Deep into 'bandit country'

二月 26, 1999

Gerd Nonneman meets amiable Kalashnikov-carrying Yemenis in a country struggling towards unity

I returned from Yemen just as the news of the fatal hijacking erupted last December, and before the current court case involving several British citizens accused of terrorist acts began. I had gone there to research the book I am writing on the country's political and economic development. I had visited northern Yemen before, and had become captivated by the spectacular scenery, the independent-minded tribal people and the nature of politics in such a society.

This time I covered pretty much all of the country - from the highlands around the capital, Sana'a, to the deserts of the east, the hot, flat Red Sea coast and, for the first time, exploring what used to be South Yemen, including the fabled Hadhramout, hidden in a 100-kilometre-long canyon.

The radical socialists took over the south in 1967, when Britain, the colonial power, left the colony of Aden, along with the hinterland of small "independent" sultanates.
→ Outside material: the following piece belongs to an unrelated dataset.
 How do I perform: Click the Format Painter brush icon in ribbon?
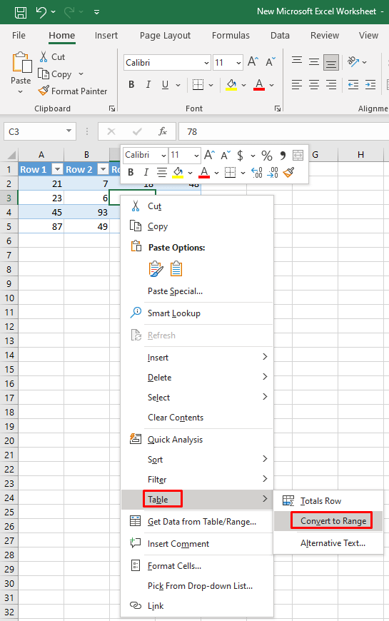coord(44,91)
The new regime swept away the sultanates and turned the country into the only Marxist Arab state. For a long time the south became difficult to access for westerners, while, with Soviet help, the socialist experiment unfolded, rocked by internal instability. The end of the cold war and yet another south Yemeni civil war in 1986 bankrupted the system and pushed it towards liberalisation. This also made possible the unification of north and south Yemen in 1990 and the formation of the Yemen Republic.

Uniting the two states, systems and economies was never going to be very easy. Tensions were expected - the south was even poorer than the north. The great hope was that an economic upturn would smooth things over. But the Kuwait war of 1990-91 brought disaster: when Yemen did not go along with militant action against Iraq its aid was cut, and hundreds of thousands of Yemenis working in the Gulf states were forced to leave.
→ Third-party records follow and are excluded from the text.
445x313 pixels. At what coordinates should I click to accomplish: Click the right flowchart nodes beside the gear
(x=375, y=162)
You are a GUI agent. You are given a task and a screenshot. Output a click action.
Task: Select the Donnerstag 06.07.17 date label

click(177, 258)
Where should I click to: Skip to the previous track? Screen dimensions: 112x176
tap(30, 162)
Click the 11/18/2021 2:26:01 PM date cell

The country has struggled with this ever since, especially since the price for its modest oil exports also collapsed.

The tribal hijackings of foreigners are part of this story. The central government has never quite controlled all of its territory or its society. In part this is because of the age-old tradition of independence among northern tribes. But it is also because central government has not had the resources to build the infrastructure and services that would serve both to control people and give them what they required from the state.
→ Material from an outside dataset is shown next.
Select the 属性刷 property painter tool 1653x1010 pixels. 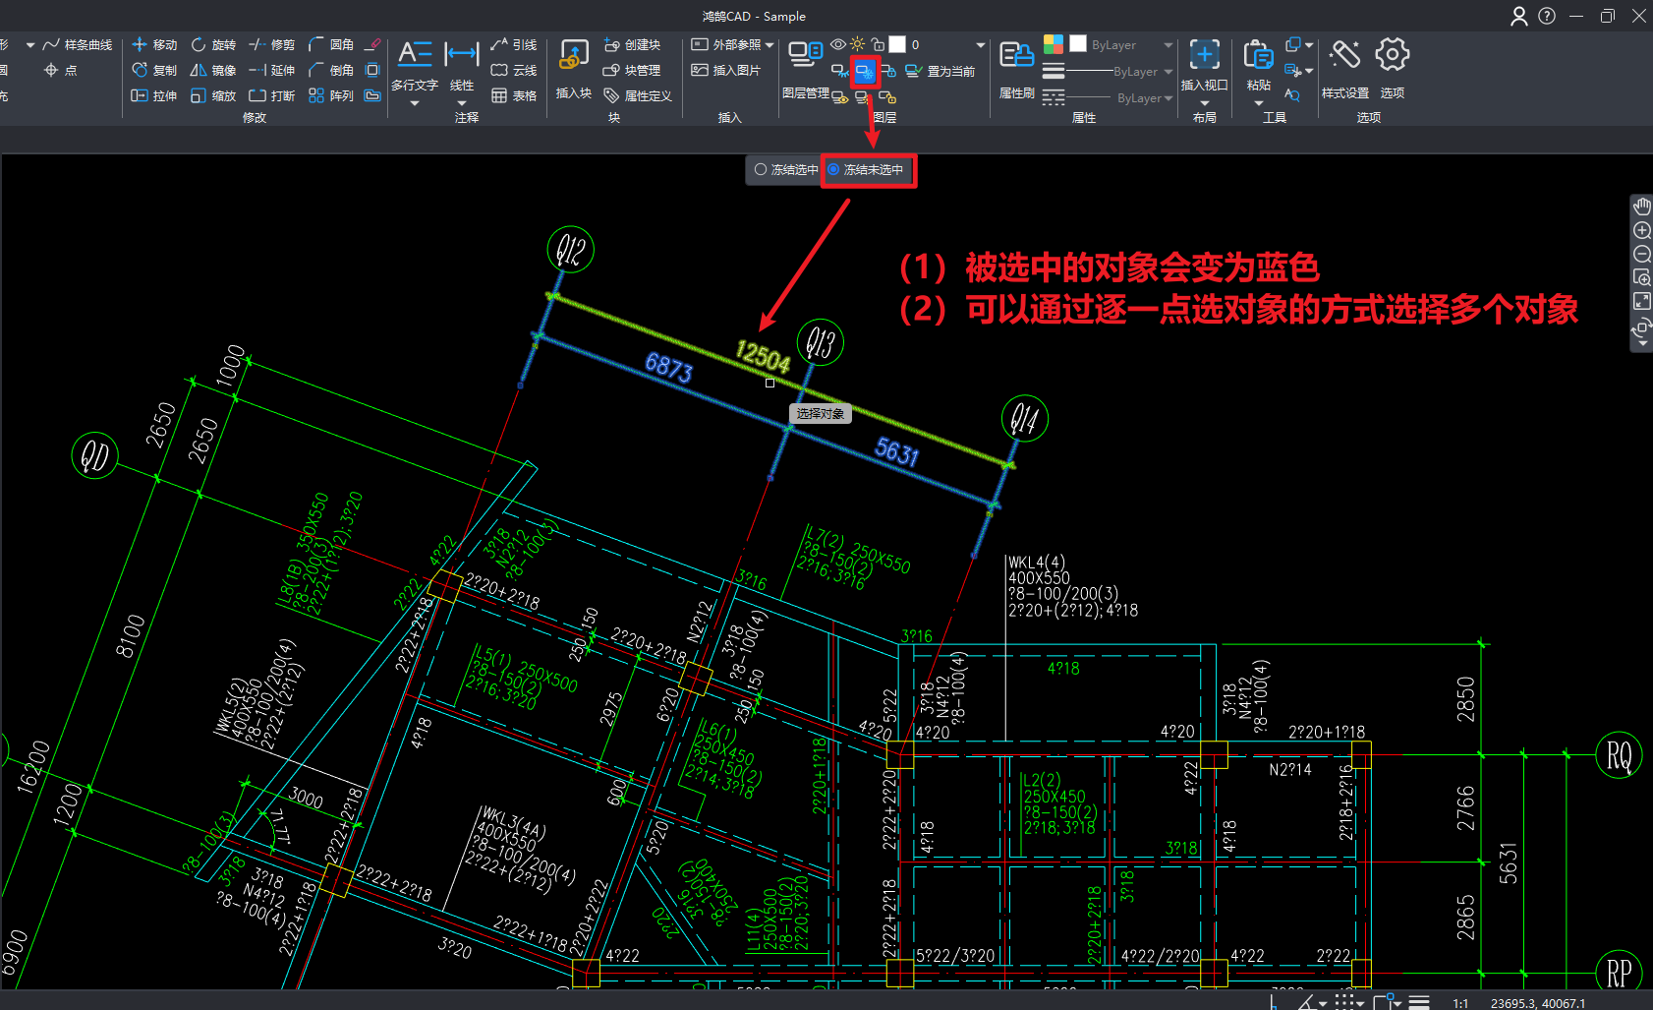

The economic crisis since 1990 has only worsened this. As a consequence, tribes often refuse to recognise the government's right to dictate to them. When the state fails to fulfil economic or other promises these groups either take things into their own hands or decide to put pressure on the government by taking hostages.

The tribal rules of the game, though, mean they are honour-bound not to harm these hostages. Indeed, when released, they are often given valuable presents. The hijacking that led to the killing of four tourists was not at all typical: it involved non-Yemenis and was carried out by a small group with radical Islamist aims.

It shocked people in Yemen as much as here. Yemenis are devout Muslims and there is a large Islamist political party; but the kind of violent radicalism shown in this incident is quite unlike the majority of even the supporters of that party. Its head, Sheikh Abdullah Al-Ahmar, is also the paramount sheikh of the largest tribal confederation in the country and the speaker of parliament.

I met Sheikh Abdullah, an urbane and yet thoroughly tribal figure with great charisma, to whom these sorts of outrages are an anathema. Yemenis throughout the country, in fact, are striking in their openness and friendly, unassuming attitude, they are always eager to share stories and a good laugh. Of course, almost all men, especially in the north, bear arms - at least the jambia (a large dagger carried on the belly), but often also a pistol and, especially outside the main cities, an old Kalashnikov or even older rifles. My own Bedouin guides, who were necessary for some of the desert driving, added hand grenades to this armoury. In a dusty desert village market late one evening I got talking to a bright, young headmaster of the local school, who helped with an errand. He too had a gun slung over his shoulder, explaining it simply by saying: "I am a tribesman."

Not once did I feel threatened by any of these people. Of course, in order to avoid hijackings I often travelled in convoy, using armed drivers, my Bedouin guides, or on occasion, engaging a military escort. It is, after all, a country that is not completely settled. Yet given reasonable precautions, and especially if you speak Arabic, you get the friendliest welcome and the most fascinating experience. I forget just how often I was invited by strangers to share their meal or stop and tell my story over a cup of sweet tea.

Typically, too, this open and unassuming attitude is found from the lowliest village dweller and the leatheriest-faced old retainer, to the members of the former royal families I met, and all the way up to those government ministers with whom I sat down and chewed Qat (a mild stimulant) while talking freely. The prime minister, Abdulkareem al-Iryani, an Anglophile and widely respected technocrat, fits the same mould.

Yemen needs all the help it can get. The main aim of the radical splinter-group involved in the "Aden-Abyan Army" is precisely to blot the country's international image, deter tourism and investment and thereby wreck the economy, thus hoping to bring down the whole regime. The country and its people deserve better. Yemen is not the "bandit country" some commentators would have it be.

Gerd Nonneman is senior lecturer in international relations and Middle East politics at the University of Lancaster.